Word and element location data
━━━━━━
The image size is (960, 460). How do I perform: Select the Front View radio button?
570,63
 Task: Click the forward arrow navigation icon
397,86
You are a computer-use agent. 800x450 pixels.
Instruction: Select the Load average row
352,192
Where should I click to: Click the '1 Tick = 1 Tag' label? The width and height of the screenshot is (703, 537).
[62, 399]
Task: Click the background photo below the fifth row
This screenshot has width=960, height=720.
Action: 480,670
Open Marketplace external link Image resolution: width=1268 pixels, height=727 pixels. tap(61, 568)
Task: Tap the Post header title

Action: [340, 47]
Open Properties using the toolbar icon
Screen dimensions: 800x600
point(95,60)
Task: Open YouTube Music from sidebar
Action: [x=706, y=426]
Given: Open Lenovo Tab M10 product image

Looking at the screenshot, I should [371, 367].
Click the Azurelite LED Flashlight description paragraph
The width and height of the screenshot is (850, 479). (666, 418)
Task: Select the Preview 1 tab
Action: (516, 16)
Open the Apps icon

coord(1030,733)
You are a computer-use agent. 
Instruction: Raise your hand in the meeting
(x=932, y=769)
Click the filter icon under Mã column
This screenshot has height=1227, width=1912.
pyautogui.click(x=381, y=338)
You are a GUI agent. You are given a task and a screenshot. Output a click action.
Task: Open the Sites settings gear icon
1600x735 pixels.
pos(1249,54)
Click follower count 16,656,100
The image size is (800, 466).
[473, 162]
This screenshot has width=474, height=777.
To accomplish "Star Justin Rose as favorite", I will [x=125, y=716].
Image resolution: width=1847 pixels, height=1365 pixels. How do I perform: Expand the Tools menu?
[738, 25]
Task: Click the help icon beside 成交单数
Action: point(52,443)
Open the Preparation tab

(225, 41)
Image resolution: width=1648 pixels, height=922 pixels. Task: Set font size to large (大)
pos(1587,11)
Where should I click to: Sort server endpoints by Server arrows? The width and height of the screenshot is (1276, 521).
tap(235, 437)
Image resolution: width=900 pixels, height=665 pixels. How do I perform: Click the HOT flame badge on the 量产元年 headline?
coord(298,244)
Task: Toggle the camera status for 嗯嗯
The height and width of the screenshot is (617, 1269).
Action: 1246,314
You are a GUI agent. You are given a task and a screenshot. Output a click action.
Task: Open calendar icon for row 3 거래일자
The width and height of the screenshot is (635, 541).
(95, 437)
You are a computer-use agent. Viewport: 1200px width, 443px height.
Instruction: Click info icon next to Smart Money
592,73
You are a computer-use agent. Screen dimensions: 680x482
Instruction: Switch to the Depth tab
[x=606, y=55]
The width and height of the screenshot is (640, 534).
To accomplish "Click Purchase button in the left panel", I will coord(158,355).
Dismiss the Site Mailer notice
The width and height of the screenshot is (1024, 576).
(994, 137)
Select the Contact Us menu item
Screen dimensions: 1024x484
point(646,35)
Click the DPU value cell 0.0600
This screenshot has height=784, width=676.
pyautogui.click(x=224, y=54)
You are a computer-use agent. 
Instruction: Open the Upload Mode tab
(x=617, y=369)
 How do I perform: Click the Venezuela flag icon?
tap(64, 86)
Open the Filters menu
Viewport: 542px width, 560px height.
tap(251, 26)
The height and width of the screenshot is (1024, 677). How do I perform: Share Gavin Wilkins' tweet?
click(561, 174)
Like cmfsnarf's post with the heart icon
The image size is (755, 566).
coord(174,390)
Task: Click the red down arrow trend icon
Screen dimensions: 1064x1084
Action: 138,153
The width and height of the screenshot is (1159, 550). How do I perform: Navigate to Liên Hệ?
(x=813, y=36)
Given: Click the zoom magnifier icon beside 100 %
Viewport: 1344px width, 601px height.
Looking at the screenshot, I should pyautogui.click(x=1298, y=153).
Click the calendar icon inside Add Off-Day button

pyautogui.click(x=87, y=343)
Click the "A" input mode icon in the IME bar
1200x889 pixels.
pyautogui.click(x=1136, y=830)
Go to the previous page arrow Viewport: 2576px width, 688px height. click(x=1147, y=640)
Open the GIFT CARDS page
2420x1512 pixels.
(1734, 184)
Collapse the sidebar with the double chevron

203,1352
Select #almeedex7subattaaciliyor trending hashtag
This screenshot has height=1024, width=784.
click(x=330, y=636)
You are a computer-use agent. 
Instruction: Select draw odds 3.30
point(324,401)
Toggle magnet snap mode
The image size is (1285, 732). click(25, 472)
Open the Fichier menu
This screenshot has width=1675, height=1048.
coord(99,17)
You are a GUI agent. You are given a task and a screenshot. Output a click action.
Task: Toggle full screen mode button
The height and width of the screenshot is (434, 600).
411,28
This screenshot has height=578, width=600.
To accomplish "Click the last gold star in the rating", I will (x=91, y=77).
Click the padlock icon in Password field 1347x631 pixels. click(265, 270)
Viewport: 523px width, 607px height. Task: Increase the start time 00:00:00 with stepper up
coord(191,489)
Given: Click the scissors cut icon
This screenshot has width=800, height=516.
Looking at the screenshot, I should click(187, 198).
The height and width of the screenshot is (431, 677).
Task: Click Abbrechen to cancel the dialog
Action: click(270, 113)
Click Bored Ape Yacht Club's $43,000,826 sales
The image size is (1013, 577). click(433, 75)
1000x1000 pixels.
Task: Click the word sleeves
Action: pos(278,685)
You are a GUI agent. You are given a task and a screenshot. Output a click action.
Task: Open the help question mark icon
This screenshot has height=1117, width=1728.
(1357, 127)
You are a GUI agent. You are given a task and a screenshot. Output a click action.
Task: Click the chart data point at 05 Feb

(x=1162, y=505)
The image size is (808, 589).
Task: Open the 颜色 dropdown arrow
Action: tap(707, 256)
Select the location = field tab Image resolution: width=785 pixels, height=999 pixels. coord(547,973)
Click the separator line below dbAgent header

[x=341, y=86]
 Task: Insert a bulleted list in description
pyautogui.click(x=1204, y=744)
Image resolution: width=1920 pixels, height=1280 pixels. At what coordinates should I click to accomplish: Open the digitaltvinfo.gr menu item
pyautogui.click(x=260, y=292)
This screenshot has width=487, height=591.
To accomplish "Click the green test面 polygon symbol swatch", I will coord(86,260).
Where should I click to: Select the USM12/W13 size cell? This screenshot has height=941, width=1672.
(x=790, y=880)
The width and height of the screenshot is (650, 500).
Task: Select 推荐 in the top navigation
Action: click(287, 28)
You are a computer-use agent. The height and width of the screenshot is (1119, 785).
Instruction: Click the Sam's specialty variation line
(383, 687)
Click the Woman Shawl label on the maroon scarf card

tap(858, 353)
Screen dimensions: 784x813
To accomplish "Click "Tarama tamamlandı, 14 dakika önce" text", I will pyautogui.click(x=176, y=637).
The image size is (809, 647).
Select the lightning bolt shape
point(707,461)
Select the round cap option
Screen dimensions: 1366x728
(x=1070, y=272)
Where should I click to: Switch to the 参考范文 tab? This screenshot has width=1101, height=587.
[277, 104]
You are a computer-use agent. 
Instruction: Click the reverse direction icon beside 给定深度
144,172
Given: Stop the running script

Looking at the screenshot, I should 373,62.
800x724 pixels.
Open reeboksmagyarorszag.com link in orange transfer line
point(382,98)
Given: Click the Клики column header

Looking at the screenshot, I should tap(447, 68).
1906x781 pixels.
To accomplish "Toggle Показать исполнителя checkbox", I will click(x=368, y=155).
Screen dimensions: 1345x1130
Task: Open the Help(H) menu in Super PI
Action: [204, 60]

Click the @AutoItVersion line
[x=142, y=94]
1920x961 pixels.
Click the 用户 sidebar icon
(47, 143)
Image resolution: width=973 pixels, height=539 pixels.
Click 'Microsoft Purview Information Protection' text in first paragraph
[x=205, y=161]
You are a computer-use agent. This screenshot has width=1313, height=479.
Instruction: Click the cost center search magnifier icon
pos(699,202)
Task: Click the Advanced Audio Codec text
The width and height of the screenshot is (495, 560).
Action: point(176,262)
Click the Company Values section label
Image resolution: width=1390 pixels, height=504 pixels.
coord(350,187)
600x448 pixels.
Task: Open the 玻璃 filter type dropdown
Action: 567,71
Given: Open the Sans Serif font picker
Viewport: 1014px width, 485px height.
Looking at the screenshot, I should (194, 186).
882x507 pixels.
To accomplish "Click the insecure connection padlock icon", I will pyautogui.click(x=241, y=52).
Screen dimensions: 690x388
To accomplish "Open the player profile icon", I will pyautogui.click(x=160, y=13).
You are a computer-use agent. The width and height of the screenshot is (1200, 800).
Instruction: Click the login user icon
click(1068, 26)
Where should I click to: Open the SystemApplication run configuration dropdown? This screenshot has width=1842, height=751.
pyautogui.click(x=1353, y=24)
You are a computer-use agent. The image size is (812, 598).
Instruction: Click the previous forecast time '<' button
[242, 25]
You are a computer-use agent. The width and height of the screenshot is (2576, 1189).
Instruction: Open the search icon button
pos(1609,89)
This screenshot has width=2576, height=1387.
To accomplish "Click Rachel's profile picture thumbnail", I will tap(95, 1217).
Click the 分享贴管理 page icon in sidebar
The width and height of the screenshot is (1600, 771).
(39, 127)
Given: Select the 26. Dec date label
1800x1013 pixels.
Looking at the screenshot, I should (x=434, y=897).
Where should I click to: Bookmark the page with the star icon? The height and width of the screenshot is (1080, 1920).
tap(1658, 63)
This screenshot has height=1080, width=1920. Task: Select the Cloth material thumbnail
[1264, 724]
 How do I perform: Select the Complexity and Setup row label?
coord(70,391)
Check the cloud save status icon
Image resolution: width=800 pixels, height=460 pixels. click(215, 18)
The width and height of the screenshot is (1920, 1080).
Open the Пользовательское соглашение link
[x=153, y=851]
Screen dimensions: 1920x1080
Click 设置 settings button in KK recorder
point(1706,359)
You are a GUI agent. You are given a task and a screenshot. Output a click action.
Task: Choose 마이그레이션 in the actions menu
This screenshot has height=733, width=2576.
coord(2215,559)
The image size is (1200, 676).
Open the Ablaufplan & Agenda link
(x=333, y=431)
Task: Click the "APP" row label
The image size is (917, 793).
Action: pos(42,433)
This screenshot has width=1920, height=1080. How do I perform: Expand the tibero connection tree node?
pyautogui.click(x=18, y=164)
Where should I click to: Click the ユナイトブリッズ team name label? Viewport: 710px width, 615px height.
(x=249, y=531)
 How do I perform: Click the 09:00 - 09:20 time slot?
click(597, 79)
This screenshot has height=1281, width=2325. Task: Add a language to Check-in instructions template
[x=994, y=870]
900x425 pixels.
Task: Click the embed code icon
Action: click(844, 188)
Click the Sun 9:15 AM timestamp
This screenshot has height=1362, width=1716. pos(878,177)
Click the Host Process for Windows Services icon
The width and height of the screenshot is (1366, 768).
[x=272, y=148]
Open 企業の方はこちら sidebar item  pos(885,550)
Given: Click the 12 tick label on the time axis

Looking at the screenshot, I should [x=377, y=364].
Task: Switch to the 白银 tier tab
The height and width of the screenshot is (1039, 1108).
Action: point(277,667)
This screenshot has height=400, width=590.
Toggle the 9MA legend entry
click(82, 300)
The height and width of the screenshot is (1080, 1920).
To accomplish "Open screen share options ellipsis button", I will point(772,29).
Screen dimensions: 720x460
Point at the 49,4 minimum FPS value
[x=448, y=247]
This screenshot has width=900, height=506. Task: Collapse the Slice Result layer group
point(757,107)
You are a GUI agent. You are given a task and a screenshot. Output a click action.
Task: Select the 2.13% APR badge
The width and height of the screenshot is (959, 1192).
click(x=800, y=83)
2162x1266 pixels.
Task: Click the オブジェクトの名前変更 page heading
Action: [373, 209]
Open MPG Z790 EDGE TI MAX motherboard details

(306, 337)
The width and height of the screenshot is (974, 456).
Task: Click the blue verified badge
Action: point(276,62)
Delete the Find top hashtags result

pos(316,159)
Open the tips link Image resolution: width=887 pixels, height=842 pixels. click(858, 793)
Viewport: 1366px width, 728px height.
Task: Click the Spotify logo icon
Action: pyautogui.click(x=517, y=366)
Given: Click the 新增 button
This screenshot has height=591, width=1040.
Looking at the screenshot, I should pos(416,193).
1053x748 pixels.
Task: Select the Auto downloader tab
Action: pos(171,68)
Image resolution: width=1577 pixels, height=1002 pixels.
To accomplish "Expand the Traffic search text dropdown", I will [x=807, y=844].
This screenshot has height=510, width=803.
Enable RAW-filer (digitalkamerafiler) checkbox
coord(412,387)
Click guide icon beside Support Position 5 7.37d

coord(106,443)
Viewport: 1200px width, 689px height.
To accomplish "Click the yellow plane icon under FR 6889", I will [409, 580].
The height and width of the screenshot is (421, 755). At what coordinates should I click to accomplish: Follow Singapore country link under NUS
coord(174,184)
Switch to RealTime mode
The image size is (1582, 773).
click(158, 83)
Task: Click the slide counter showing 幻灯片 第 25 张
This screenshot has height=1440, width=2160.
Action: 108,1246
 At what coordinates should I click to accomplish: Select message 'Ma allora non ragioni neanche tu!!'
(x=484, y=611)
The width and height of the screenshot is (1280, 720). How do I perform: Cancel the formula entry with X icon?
━━━━━━
- [SHORT PROBLEM] Revise the records from the line with "Click the DPU value cell 0.0600" up to and including the line with "Action: 138,153", replacing "Screen dimensions" with "Image size" and leaving everything else unchanged. Give only those lines.

- [FINISHED TASK]
Click the DPU value cell 0.0600
This screenshot has height=784, width=676.
pyautogui.click(x=224, y=54)
You are a computer-use agent. 
Instruction: Open the Upload Mode tab
(x=617, y=369)
 How do I perform: Click the Venezuela flag icon?
tap(64, 86)
Open the Filters menu
Viewport: 542px width, 560px height.
tap(251, 26)
The height and width of the screenshot is (1024, 677). How do I perform: Share Gavin Wilkins' tweet?
click(561, 174)
Like cmfsnarf's post with the heart icon
The image size is (755, 566).
coord(174,390)
Task: Click the red down arrow trend icon
Image size: 1064x1084
Action: 138,153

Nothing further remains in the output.